> _What you have to do_
All entries below are to be duplicated verbatim.

> _Dataset extract_
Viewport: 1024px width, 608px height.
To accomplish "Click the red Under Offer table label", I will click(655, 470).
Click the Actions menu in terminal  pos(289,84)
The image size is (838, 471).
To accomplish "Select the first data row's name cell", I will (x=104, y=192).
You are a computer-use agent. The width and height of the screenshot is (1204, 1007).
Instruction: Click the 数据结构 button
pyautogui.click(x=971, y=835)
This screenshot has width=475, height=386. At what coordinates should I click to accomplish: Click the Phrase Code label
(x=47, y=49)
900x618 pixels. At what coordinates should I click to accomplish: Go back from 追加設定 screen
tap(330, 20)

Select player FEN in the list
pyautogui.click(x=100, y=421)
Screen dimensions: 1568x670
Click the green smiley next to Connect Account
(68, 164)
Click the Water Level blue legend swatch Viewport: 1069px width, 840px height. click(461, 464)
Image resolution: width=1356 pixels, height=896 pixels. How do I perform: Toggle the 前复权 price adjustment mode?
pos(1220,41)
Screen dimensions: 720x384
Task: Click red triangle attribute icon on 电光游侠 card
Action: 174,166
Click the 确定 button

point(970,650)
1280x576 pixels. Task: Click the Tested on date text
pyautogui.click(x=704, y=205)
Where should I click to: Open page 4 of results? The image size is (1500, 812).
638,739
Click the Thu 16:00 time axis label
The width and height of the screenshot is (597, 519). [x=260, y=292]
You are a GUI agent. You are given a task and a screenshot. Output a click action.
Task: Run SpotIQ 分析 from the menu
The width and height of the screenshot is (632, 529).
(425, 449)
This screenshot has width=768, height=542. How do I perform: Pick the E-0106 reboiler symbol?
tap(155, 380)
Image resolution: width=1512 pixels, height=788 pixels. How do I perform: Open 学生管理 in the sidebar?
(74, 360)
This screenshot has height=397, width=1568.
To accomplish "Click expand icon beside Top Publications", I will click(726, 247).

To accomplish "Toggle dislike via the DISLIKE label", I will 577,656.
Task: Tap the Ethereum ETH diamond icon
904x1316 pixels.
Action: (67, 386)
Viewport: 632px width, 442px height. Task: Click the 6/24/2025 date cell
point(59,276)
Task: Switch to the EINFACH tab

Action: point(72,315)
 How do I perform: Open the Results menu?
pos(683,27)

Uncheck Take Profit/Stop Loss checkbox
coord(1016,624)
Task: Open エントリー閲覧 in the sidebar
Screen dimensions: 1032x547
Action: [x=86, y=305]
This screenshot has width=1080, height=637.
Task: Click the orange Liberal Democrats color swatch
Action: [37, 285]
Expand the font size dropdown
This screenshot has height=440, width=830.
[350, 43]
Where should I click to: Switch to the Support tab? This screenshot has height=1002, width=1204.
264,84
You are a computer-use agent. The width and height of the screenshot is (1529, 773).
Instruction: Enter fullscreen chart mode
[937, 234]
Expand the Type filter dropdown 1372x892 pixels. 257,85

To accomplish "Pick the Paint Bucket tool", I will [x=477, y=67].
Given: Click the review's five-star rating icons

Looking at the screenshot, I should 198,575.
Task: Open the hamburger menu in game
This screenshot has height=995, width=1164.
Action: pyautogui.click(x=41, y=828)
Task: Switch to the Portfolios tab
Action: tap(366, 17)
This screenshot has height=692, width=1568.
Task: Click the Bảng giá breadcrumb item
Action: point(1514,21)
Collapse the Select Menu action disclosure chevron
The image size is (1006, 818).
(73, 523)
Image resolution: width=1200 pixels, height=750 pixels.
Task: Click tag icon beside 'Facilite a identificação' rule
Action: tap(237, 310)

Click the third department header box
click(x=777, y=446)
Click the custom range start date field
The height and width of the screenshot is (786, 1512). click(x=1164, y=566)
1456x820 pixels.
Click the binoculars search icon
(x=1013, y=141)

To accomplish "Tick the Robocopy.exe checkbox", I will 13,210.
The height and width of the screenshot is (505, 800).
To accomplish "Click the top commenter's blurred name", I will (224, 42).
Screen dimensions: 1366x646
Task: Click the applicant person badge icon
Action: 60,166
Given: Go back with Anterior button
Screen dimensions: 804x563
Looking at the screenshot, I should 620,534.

> _Task response_
Viewport: 1024px width, 608px height.
To accomplish "Click the red Under Offer table label", I will click(655, 470).
Click the Actions menu in terminal  pos(289,84)
The image size is (838, 471).
To accomplish "Select the first data row's name cell", I will (x=104, y=192).
You are a computer-use agent. The width and height of the screenshot is (1204, 1007).
Instruction: Click the 数据结构 button
pyautogui.click(x=971, y=835)
This screenshot has width=475, height=386. At what coordinates should I click to accomplish: Click the Phrase Code label
(x=47, y=49)
900x618 pixels. At what coordinates should I click to accomplish: Go back from 追加設定 screen
tap(330, 20)

Select player FEN in the list
pyautogui.click(x=100, y=421)
Screen dimensions: 1568x670
Click the green smiley next to Connect Account
(68, 164)
Click the Water Level blue legend swatch Viewport: 1069px width, 840px height. click(461, 464)
Image resolution: width=1356 pixels, height=896 pixels. How do I perform: Toggle the 前复权 price adjustment mode?
pos(1220,41)
Screen dimensions: 720x384
Task: Click red triangle attribute icon on 电光游侠 card
Action: 174,166
Click the 确定 button

point(970,650)
1280x576 pixels. Task: Click the Tested on date text
pyautogui.click(x=704, y=205)
Where should I click to: Open page 4 of results? The image size is (1500, 812).
638,739
Click the Thu 16:00 time axis label
The width and height of the screenshot is (597, 519). [x=260, y=292]
You are a GUI agent. You are given a task and a screenshot. Output a click action.
Task: Run SpotIQ 分析 from the menu
The width and height of the screenshot is (632, 529).
(425, 449)
This screenshot has width=768, height=542. How do I perform: Pick the E-0106 reboiler symbol?
tap(155, 380)
Image resolution: width=1512 pixels, height=788 pixels. How do I perform: Open 学生管理 in the sidebar?
(74, 360)
This screenshot has height=397, width=1568.
To accomplish "Click expand icon beside Top Publications", I will click(726, 247).

To accomplish "Toggle dislike via the DISLIKE label", I will 577,656.
Task: Tap the Ethereum ETH diamond icon
904x1316 pixels.
Action: (67, 386)
Viewport: 632px width, 442px height. Task: Click the 6/24/2025 date cell
point(59,276)
Task: Switch to the EINFACH tab

Action: point(72,315)
 How do I perform: Open the Results menu?
pos(683,27)

Uncheck Take Profit/Stop Loss checkbox
coord(1016,624)
Task: Open エントリー閲覧 in the sidebar
Screen dimensions: 1032x547
Action: [x=86, y=305]
This screenshot has width=1080, height=637.
Task: Click the orange Liberal Democrats color swatch
Action: [37, 285]
Expand the font size dropdown
This screenshot has height=440, width=830.
[350, 43]
Where should I click to: Switch to the Support tab? This screenshot has height=1002, width=1204.
264,84
You are a computer-use agent. The width and height of the screenshot is (1529, 773).
Instruction: Enter fullscreen chart mode
[937, 234]
Expand the Type filter dropdown 1372x892 pixels. 257,85

To accomplish "Pick the Paint Bucket tool", I will [x=477, y=67].
Given: Click the review's five-star rating icons

Looking at the screenshot, I should 198,575.
Task: Open the hamburger menu in game
This screenshot has height=995, width=1164.
Action: pyautogui.click(x=41, y=828)
Task: Switch to the Portfolios tab
Action: tap(366, 17)
This screenshot has height=692, width=1568.
Task: Click the Bảng giá breadcrumb item
Action: point(1514,21)
Collapse the Select Menu action disclosure chevron
The image size is (1006, 818).
(73, 523)
Image resolution: width=1200 pixels, height=750 pixels.
Task: Click tag icon beside 'Facilite a identificação' rule
Action: tap(237, 310)

Click the third department header box
click(x=777, y=446)
Click the custom range start date field
The height and width of the screenshot is (786, 1512). click(x=1164, y=566)
1456x820 pixels.
Click the binoculars search icon
(x=1013, y=141)

To accomplish "Tick the Robocopy.exe checkbox", I will 13,210.
The height and width of the screenshot is (505, 800).
To accomplish "Click the top commenter's blurred name", I will (224, 42).
Screen dimensions: 1366x646
Task: Click the applicant person badge icon
Action: 60,166
Given: Go back with Anterior button
Screen dimensions: 804x563
Looking at the screenshot, I should 620,534.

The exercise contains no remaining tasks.